Mohammad Reza Pahlavi, le dernier Shah d'Iran, a régné de 1941 à 1979. Sa période de règne a été marquée par des réformes ambitieuses et une modernisation rapide du pays, mais aussi par une répression sévère et une corruption endémique. La révolution islamique de 1979, menée par l'ayatollah Khomeini, a mis fin à son règne et établi une république islamique. Depuis, le nom de Pahlavi reste associé à une époque de grandeur et de modernisation, mais aussi de dictature et de répression.
Les manifestations actuelles en Iran sont en partie motivées par le mécontentement envers le régime actuel, décrit par certains comme étant sur le point de s'effondrer. Les appels à davantage de manifestations lancés par Reza Pahlavi, le fils exilé du dernier shah, ont coïncidé avec une intensification des troubles. Pahlavi, qui vit aux États-Unis depuis plus de 40 ans, multiplie les appels au changement de régime et compte de nombreux supporters dans la rue et sur les réseaux sociaux.

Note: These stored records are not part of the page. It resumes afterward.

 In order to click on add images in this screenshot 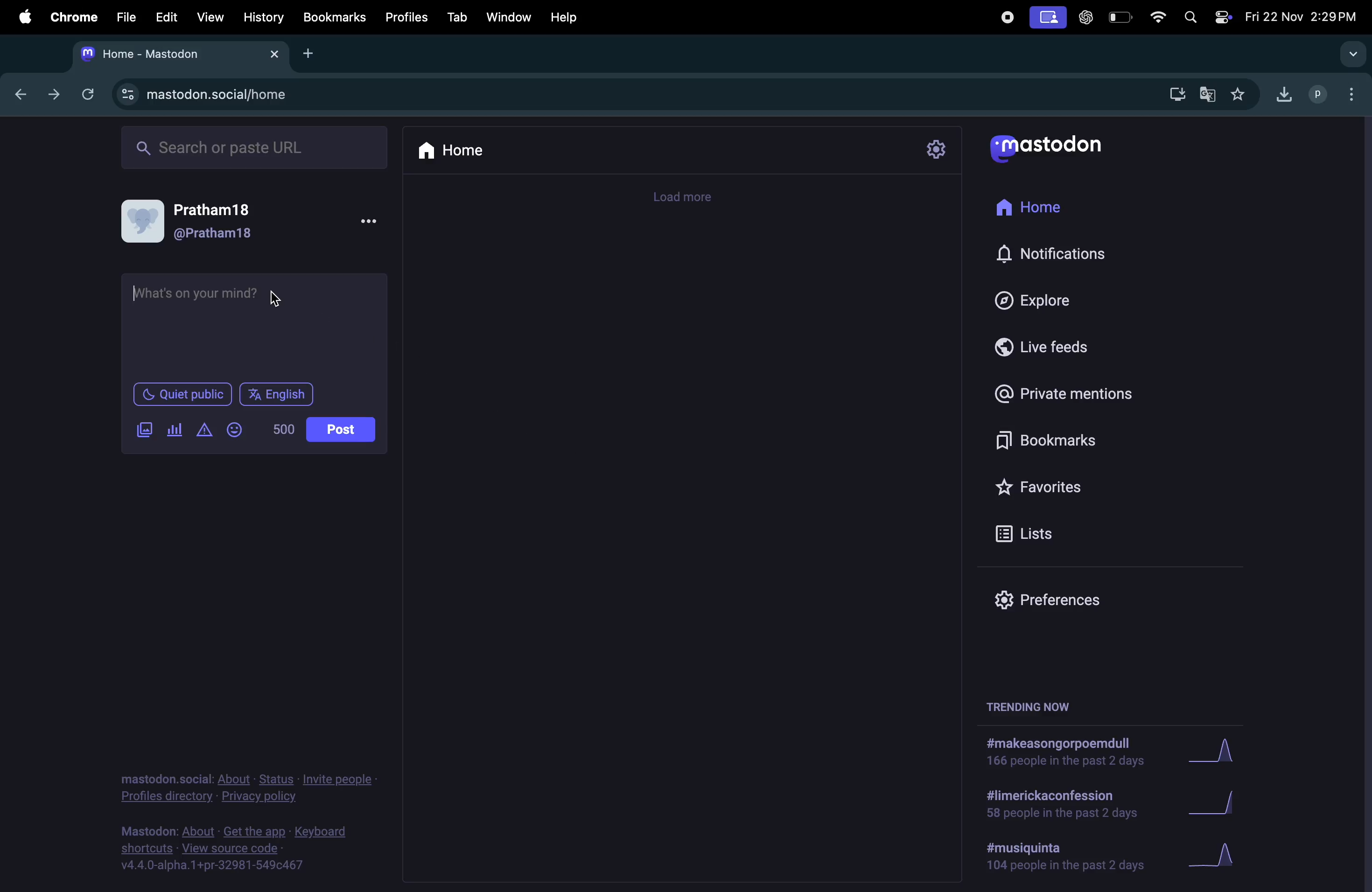, I will do `click(142, 429)`. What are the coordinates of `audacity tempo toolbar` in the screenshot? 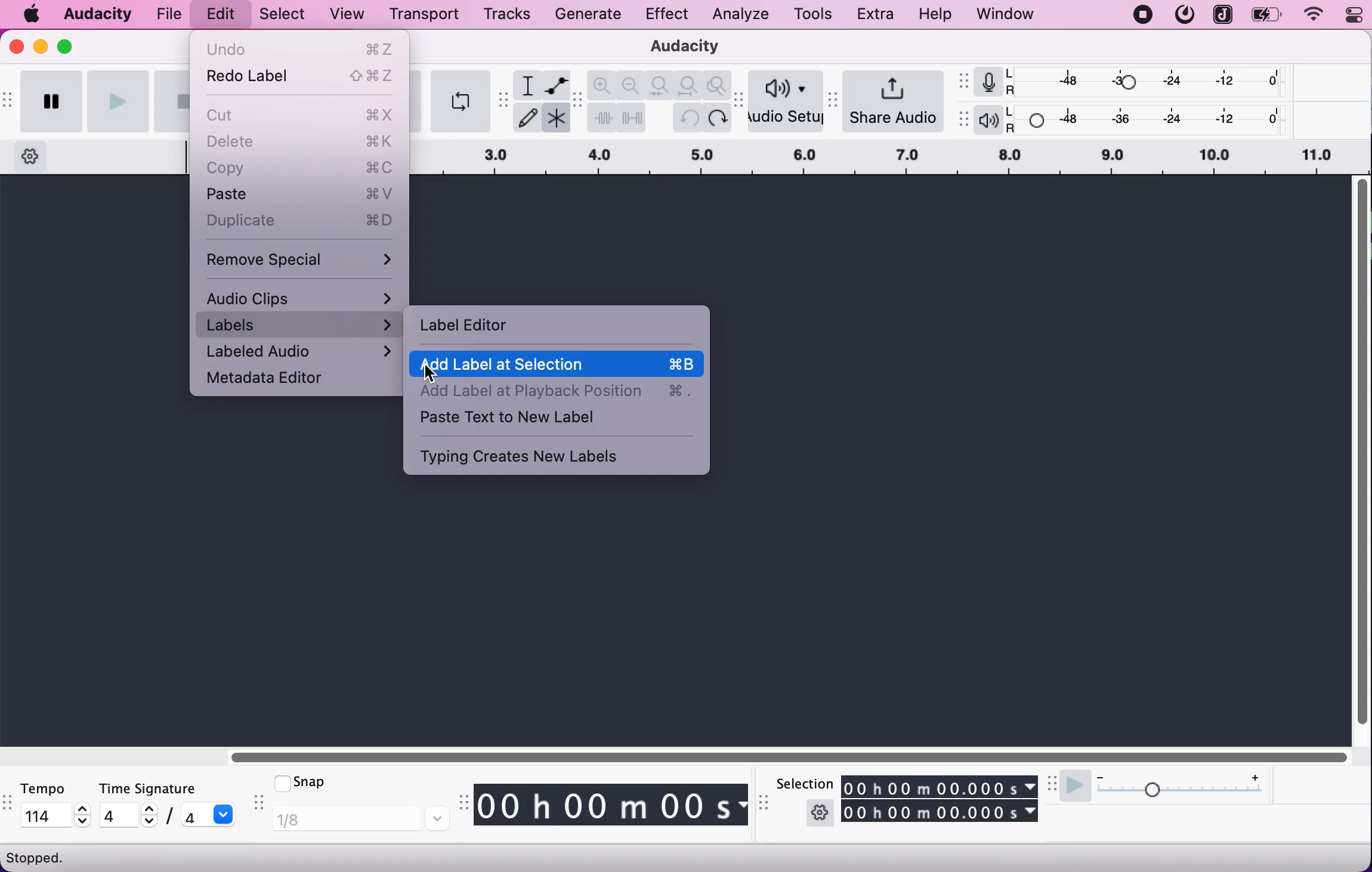 It's located at (9, 805). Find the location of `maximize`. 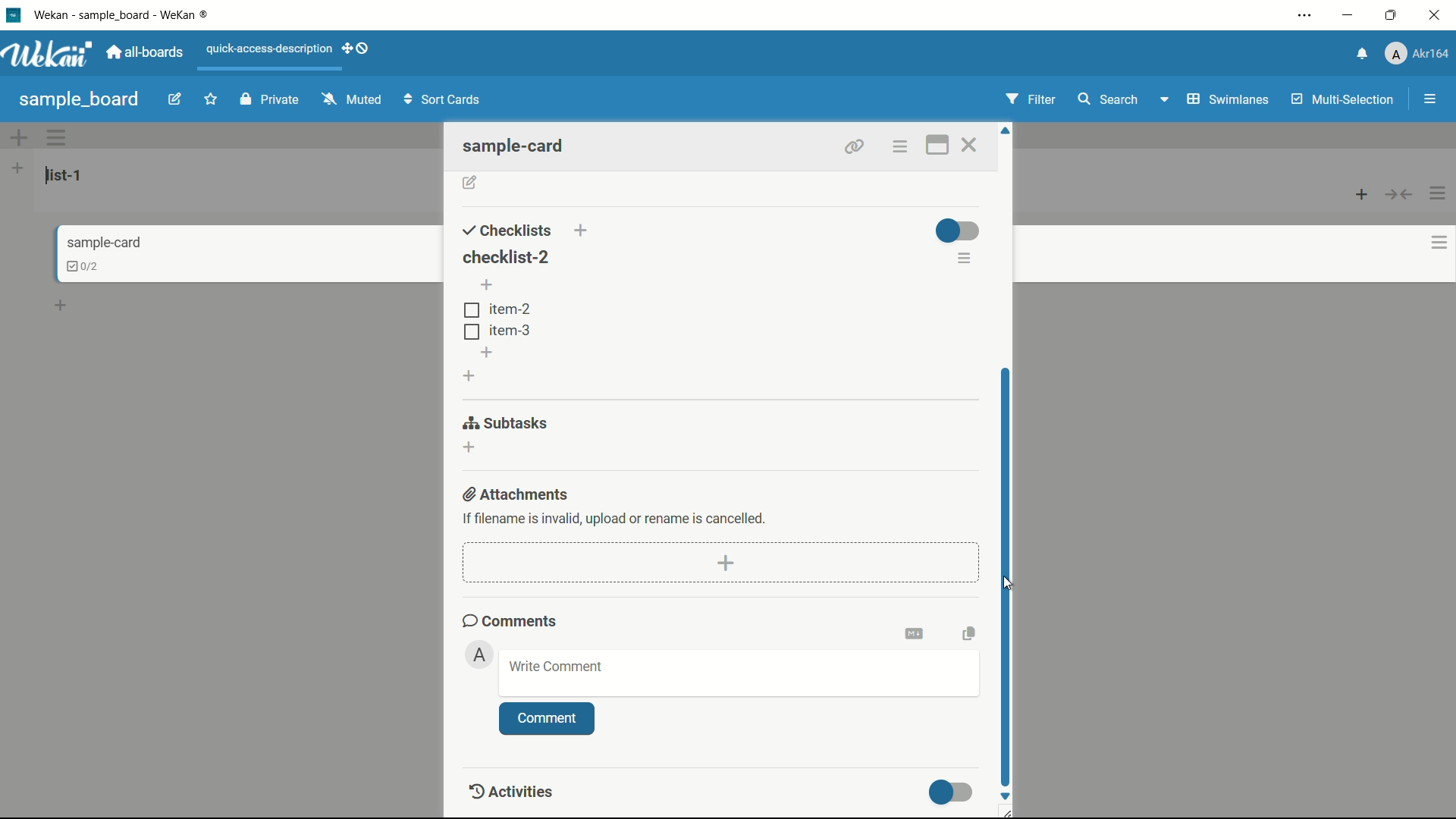

maximize is located at coordinates (1392, 15).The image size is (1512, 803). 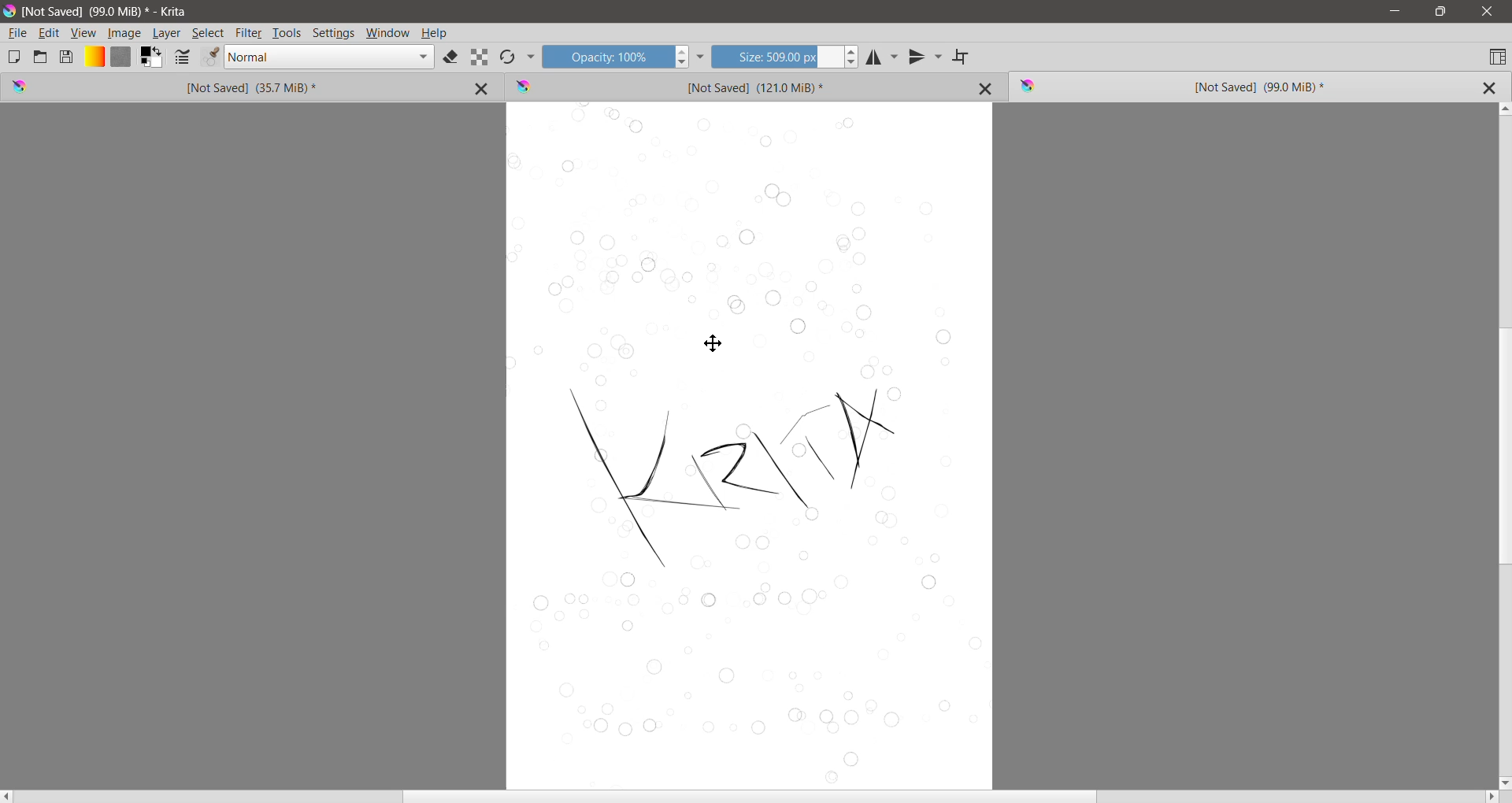 I want to click on Unsaved Image (Current) Tab 3, so click(x=1221, y=87).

Didier Idjadi, sociologue et réfugié politique iranien, souligne que malgré sa faiblesse, le régime iranien actuel reste violent et répressif. Les manifestations, souvent brutalement réprimées, témoignent de la détermination des manifestants à obtenir des changements politiques et sociaux. Les slogans tels que « Vive le Shah ! » et « Mort au dictateur ! » révèlent les aspirations profondes d'une partie de la population iranienne pour un retour à une forme de monarchie ou à une démocratie plus représentative.
Le fils du Shah, Reza Pahlavi, tente de s'imposer comme une figure de l'opposition au régime actuel. Exilé aux États-Unis, il incarne à la fois l'espoir d'un changement de régime et une figure de division au sein de la société iranienne. Certains voient en lui un symbole de modernisation et de stabilité, tandis que d'autres le perçoivent comme un héritier d'un régime autoritaire. Les manifestations en Iran montrent que la question du retour de la monarchie est loin d'être résolue et continue de diviser les opinions.